= What is needed =
The data below should be duplicated in full, unchanged.

= Provided information =

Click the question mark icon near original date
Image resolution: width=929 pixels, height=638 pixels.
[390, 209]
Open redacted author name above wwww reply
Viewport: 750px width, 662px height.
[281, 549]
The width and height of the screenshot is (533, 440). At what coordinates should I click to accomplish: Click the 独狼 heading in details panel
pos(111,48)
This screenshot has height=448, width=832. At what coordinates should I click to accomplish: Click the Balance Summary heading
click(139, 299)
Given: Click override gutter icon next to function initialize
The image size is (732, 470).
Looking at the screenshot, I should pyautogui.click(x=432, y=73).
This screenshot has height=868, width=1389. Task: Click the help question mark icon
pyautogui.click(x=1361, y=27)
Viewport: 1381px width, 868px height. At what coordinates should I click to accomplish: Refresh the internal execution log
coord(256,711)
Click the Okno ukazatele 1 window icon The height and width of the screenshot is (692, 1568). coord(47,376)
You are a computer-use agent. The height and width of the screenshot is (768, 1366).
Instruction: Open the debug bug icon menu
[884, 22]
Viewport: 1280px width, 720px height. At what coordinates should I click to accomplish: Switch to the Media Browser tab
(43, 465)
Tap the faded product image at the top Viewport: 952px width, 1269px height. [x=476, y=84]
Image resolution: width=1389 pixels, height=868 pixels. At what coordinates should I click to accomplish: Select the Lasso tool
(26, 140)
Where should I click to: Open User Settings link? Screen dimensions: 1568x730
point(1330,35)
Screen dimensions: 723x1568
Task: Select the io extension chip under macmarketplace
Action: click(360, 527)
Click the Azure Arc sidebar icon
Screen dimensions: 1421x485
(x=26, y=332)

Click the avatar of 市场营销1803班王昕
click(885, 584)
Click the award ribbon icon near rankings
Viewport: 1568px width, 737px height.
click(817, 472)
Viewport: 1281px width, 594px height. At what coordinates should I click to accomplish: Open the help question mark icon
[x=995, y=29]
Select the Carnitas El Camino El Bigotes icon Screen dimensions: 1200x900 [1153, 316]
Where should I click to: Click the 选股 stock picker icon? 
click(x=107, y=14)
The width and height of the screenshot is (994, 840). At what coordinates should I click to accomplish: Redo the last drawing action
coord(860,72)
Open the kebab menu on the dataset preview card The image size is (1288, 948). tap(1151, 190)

= Written solution =
Click the question mark icon near original date
Image resolution: width=929 pixels, height=638 pixels.
[390, 209]
Open redacted author name above wwww reply
Viewport: 750px width, 662px height.
[281, 549]
The width and height of the screenshot is (533, 440). At what coordinates should I click to accomplish: Click the 独狼 heading in details panel
pos(111,48)
This screenshot has height=448, width=832. At what coordinates should I click to accomplish: Click the Balance Summary heading
click(139, 299)
Given: Click override gutter icon next to function initialize
The image size is (732, 470).
Looking at the screenshot, I should pyautogui.click(x=432, y=73).
This screenshot has height=868, width=1389. Task: Click the help question mark icon
pyautogui.click(x=1361, y=27)
Viewport: 1381px width, 868px height. At what coordinates should I click to accomplish: Refresh the internal execution log
coord(256,711)
Click the Okno ukazatele 1 window icon The height and width of the screenshot is (692, 1568). coord(47,376)
You are a computer-use agent. The height and width of the screenshot is (768, 1366).
Instruction: Open the debug bug icon menu
[884, 22]
Viewport: 1280px width, 720px height. At what coordinates should I click to accomplish: Switch to the Media Browser tab
(43, 465)
Tap the faded product image at the top Viewport: 952px width, 1269px height. [x=476, y=84]
Image resolution: width=1389 pixels, height=868 pixels. At what coordinates should I click to accomplish: Select the Lasso tool
(26, 140)
Where should I click to: Open User Settings link? Screen dimensions: 1568x730
point(1330,35)
Screen dimensions: 723x1568
Task: Select the io extension chip under macmarketplace
Action: click(360, 527)
Click the Azure Arc sidebar icon
Screen dimensions: 1421x485
(x=26, y=332)

Click the avatar of 市场营销1803班王昕
click(885, 584)
Click the award ribbon icon near rankings
Viewport: 1568px width, 737px height.
click(817, 472)
Viewport: 1281px width, 594px height. At what coordinates should I click to accomplish: Open the help question mark icon
[x=995, y=29]
Select the Carnitas El Camino El Bigotes icon Screen dimensions: 1200x900 [1153, 316]
Where should I click to: Click the 选股 stock picker icon? 
click(x=107, y=14)
The width and height of the screenshot is (994, 840). At what coordinates should I click to accomplish: Redo the last drawing action
coord(860,72)
Open the kebab menu on the dataset preview card The image size is (1288, 948). tap(1151, 190)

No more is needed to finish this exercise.